* WHAT IS EXPECTED
Reproduce the rows below in full, swapping every "Instruction" for "Command" and leaving all other text as it is.

━━━━━━━━━━━━━━━━━━━━━━━━━━━━━━

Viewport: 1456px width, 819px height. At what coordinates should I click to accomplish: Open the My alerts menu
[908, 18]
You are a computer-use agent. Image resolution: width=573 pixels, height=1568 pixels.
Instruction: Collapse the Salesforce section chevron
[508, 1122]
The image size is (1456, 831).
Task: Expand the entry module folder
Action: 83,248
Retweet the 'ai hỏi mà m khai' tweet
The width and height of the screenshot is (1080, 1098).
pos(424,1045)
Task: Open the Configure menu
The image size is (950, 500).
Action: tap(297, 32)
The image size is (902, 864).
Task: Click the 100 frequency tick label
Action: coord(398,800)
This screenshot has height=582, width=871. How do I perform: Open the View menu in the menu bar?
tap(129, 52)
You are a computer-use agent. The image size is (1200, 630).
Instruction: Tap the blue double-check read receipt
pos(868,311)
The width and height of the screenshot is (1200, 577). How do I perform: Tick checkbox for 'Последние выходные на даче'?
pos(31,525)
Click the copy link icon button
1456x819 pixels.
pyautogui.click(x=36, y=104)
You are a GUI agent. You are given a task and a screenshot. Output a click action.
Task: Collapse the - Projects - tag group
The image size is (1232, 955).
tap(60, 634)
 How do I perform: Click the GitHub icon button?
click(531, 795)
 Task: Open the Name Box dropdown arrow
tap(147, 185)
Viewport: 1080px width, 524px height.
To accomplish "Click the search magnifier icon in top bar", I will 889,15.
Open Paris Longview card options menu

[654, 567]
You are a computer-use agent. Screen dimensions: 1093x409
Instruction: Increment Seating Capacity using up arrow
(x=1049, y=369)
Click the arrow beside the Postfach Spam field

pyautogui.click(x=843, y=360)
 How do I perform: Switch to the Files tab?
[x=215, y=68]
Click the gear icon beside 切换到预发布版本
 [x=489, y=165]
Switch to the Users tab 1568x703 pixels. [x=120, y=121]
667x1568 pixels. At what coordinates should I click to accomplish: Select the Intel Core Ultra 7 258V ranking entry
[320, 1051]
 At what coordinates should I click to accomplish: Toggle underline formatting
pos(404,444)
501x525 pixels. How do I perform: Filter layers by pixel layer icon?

━━━━━━━━━━━━━━━━━━━━━━━━━━━━━━

* EXPECTED ANSWER
Viewport: 1456px width, 819px height. At what coordinates should I click to accomplish: Open the My alerts menu
[908, 18]
You are a computer-use agent. Image resolution: width=573 pixels, height=1568 pixels.
Command: Collapse the Salesforce section chevron
[508, 1122]
The image size is (1456, 831).
Task: Expand the entry module folder
Action: 83,248
Retweet the 'ai hỏi mà m khai' tweet
The width and height of the screenshot is (1080, 1098).
pos(424,1045)
Task: Open the Configure menu
The image size is (950, 500).
Action: tap(297, 32)
The image size is (902, 864).
Task: Click the 100 frequency tick label
Action: coord(398,800)
This screenshot has height=582, width=871. How do I perform: Open the View menu in the menu bar?
tap(129, 52)
You are a computer-use agent. The image size is (1200, 630).
Command: Tap the blue double-check read receipt
pos(868,311)
The width and height of the screenshot is (1200, 577). How do I perform: Tick checkbox for 'Последние выходные на даче'?
pos(31,525)
Click the copy link icon button
1456x819 pixels.
pyautogui.click(x=36, y=104)
You are a GUI agent. You are given a task and a screenshot. Output a click action.
Task: Collapse the - Projects - tag group
The image size is (1232, 955).
tap(60, 634)
 How do I perform: Click the GitHub icon button?
click(531, 795)
 Task: Open the Name Box dropdown arrow
tap(147, 185)
Viewport: 1080px width, 524px height.
To accomplish "Click the search magnifier icon in top bar", I will 889,15.
Open Paris Longview card options menu

[654, 567]
You are a computer-use agent. Screen dimensions: 1093x409
Command: Increment Seating Capacity using up arrow
(x=1049, y=369)
Click the arrow beside the Postfach Spam field

pyautogui.click(x=843, y=360)
 How do I perform: Switch to the Files tab?
[x=215, y=68]
Click the gear icon beside 切换到预发布版本
 [x=489, y=165]
Switch to the Users tab 1568x703 pixels. [x=120, y=121]
667x1568 pixels. At what coordinates should I click to accomplish: Select the Intel Core Ultra 7 258V ranking entry
[320, 1051]
 At what coordinates should I click to accomplish: Toggle underline formatting
pos(404,444)
501x525 pixels. How do I perform: Filter layers by pixel layer icon?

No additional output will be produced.